Mais adiante, militantes levavam cartazes que diziam: “Enquanto os ianques nos roubam com a dívida, seus patrões abutres querem deixar 200 famílias na rua”. Entre eles, professores portenhos que estiveram em greve durante todo o mês de março e voltaram a parar um dia há duas semanas. “Deram-nos um aumento baixo”, conta Marina Alonso, professora de 48 anos. A inflação é de 32,2% e a média dos aumentos salariais formais, 29,7%. “Também paramos porque o Governo portenho (kirchnerista) não destinou mais fundos para a infraestrutura. Minha escola está cheia de buracos, há tetos caídos, há cortes de luz e água e faltam cadeiras”, relata essa professora de uma escola de um bairro pobre. “Não vejo tanta deterioração na situação das famílias dos alunos, que vivem da bolsa universal por filho”, que aumentou 40% este ano, “mas sim na dos trabalhadores formais, que antes já tinham de fazer contas para que o salário chegasse ao fim do mês”, opina Alonso.

“As pessoas que vão ao supermercado não chegam ao dia 15 do mês, as que vêm ao Mercado Central chegam ao 40”, gaba-se o vice-presidente dessa feira de alimentos frescos, Alberto Samid. “Há uma diminuição do consumo: as pessoas ganham o mesmo que ganhavam, mas os preços aumentaram.
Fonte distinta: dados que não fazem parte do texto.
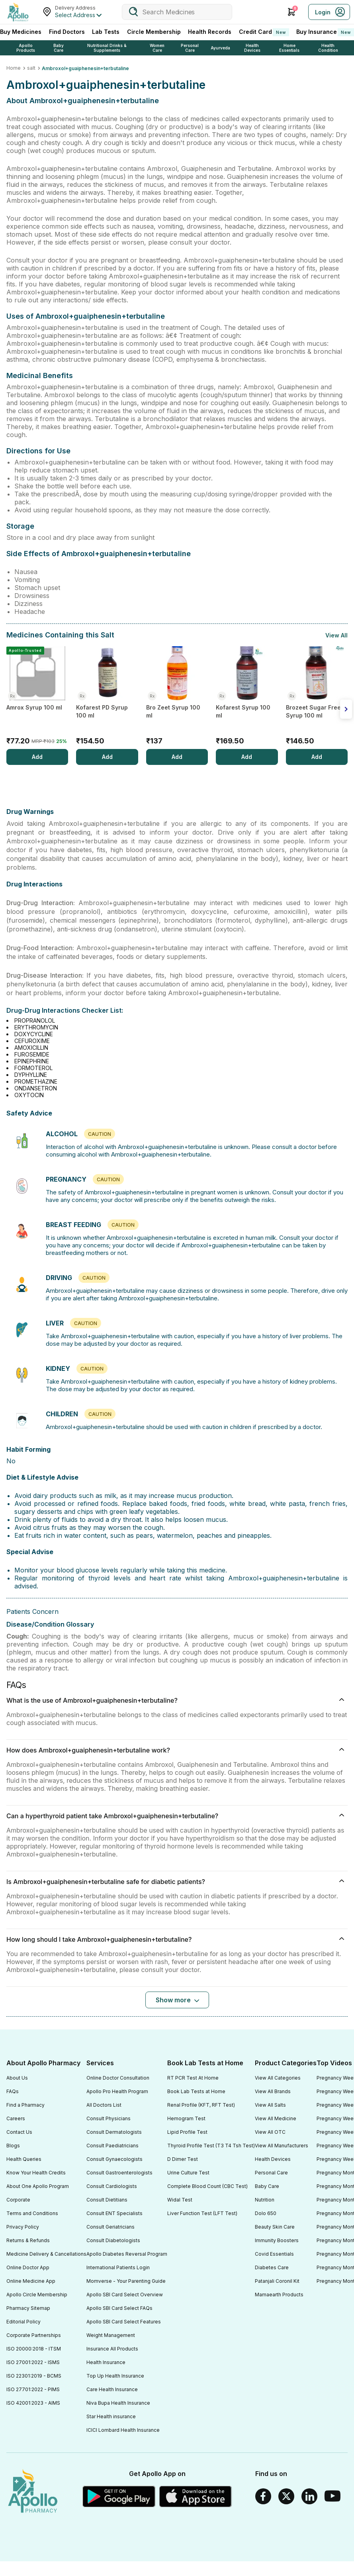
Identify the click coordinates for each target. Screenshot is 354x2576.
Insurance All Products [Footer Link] (112, 2349)
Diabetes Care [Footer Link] (272, 2267)
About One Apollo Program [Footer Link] (37, 2186)
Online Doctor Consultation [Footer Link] (117, 2078)
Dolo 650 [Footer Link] (265, 2213)
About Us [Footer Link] (17, 2078)
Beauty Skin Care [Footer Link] (275, 2227)
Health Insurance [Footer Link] (105, 2362)
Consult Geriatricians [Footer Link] (110, 2227)
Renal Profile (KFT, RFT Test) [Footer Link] (201, 2105)
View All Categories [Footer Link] (278, 2078)
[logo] (32, 2491)
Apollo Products (25, 48)
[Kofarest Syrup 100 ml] (247, 697)
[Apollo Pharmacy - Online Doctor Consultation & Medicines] (18, 12)
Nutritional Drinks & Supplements (107, 48)
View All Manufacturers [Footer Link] (281, 2146)
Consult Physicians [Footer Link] (108, 2118)
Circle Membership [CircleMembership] (154, 32)
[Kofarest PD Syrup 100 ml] (107, 697)
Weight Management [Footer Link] (110, 2335)
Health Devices (252, 48)
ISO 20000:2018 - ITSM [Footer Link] (33, 2349)
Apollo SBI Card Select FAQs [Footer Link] (119, 2308)
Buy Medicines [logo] (20, 32)
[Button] (177, 2000)
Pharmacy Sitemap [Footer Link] (28, 2308)
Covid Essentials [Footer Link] (274, 2254)
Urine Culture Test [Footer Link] (188, 2173)
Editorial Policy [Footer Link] (23, 2322)
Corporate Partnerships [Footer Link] (33, 2335)
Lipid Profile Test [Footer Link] (187, 2132)
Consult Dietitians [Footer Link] (106, 2200)
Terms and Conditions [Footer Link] (32, 2213)
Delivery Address (75, 8)
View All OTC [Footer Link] (270, 2132)
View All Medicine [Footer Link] (275, 2118)
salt (31, 68)
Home (13, 68)
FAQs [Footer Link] (12, 2091)
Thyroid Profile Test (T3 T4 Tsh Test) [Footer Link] (211, 2146)
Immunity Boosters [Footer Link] (277, 2240)
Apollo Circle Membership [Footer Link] (36, 2295)
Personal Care (190, 48)
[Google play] (118, 2496)
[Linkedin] (309, 2496)
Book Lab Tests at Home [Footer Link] (196, 2091)
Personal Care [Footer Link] (271, 2173)
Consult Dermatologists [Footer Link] (114, 2132)
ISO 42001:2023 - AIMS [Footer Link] (33, 2403)
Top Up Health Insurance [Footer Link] (115, 2376)
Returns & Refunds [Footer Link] (28, 2240)
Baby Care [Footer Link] (267, 2186)
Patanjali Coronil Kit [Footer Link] (277, 2281)
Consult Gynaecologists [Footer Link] (114, 2159)
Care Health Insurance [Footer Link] (112, 2389)
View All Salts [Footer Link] (270, 2105)
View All (336, 635)
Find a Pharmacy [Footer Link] (25, 2105)
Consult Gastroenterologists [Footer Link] (119, 2173)
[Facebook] (263, 2496)
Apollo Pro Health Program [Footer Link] (117, 2091)
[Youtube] (332, 2496)
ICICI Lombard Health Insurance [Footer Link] (123, 2430)
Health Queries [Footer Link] (23, 2159)
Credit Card (264, 32)
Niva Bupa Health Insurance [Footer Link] (118, 2403)
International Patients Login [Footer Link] (118, 2267)
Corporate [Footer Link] (18, 2200)
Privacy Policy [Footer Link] (22, 2227)
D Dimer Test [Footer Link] (182, 2159)
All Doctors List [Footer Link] (103, 2105)
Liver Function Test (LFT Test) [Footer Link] (202, 2213)
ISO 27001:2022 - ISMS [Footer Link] (33, 2362)
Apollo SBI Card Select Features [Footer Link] (123, 2322)
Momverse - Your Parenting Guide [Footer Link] (126, 2281)
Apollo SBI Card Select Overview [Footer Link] (124, 2295)
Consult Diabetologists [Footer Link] (113, 2240)
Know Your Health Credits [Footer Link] (36, 2173)
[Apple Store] (195, 2496)
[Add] (37, 757)
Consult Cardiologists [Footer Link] (111, 2186)
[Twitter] (286, 2496)
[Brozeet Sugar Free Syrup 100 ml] (317, 697)
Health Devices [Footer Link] (273, 2159)
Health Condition (328, 48)
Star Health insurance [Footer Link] (111, 2416)
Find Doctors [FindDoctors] (67, 32)
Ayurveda (220, 47)
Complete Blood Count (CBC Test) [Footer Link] (207, 2186)
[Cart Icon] (291, 12)
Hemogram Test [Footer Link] (186, 2118)
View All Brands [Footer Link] (273, 2091)
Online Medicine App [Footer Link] (30, 2281)
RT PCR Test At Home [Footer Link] (193, 2078)
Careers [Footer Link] (15, 2118)
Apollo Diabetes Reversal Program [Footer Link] (126, 2254)
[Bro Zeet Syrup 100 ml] (177, 697)
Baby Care (58, 48)
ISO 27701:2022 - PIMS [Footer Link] (33, 2389)
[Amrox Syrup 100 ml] (37, 697)
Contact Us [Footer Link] (19, 2132)
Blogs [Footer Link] (13, 2146)
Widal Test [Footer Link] (179, 2200)
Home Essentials (289, 48)
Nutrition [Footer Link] (264, 2200)
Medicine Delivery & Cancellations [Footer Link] (46, 2254)
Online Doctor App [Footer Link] (27, 2267)
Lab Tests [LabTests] (105, 32)
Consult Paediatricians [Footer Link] (112, 2146)
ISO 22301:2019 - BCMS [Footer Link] (33, 2376)
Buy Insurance (325, 32)
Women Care (157, 48)
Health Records (209, 32)
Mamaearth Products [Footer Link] (279, 2295)
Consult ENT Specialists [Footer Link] (114, 2213)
Não se vende como há seis meses e isso dos abutres nos faz mal, as pessoas esperam antes de investir”, lamenta Samid.

Em sua casa no bairro portenho da Illia, Sandra García, feirante de 48 anos, com três filhos e dois meninos sob seus cuidados, montou um restaurante comunitário chamado Un Nuevo Comienzo (Um Novo Começo). Em 50 minutos de entrevista, 40 moradores recolhem 168 refeições doadas por outro restaurante. “Vem mais gente que no ano passado”, assinala García, que na feira mantém suas vendas de alfajores, mas vê que se vende menos roupa. “Os 100 pesos de antes equivalem agora a 10”, diz, referindo-se à inflação. Vizinhas a ajudam no restaurante, como Karina Moya, de 37 anos e mãe de três filhos. “Uma boliviana me encomendava bonecas, mas este ano já não há encomendas”, lamenta Moya.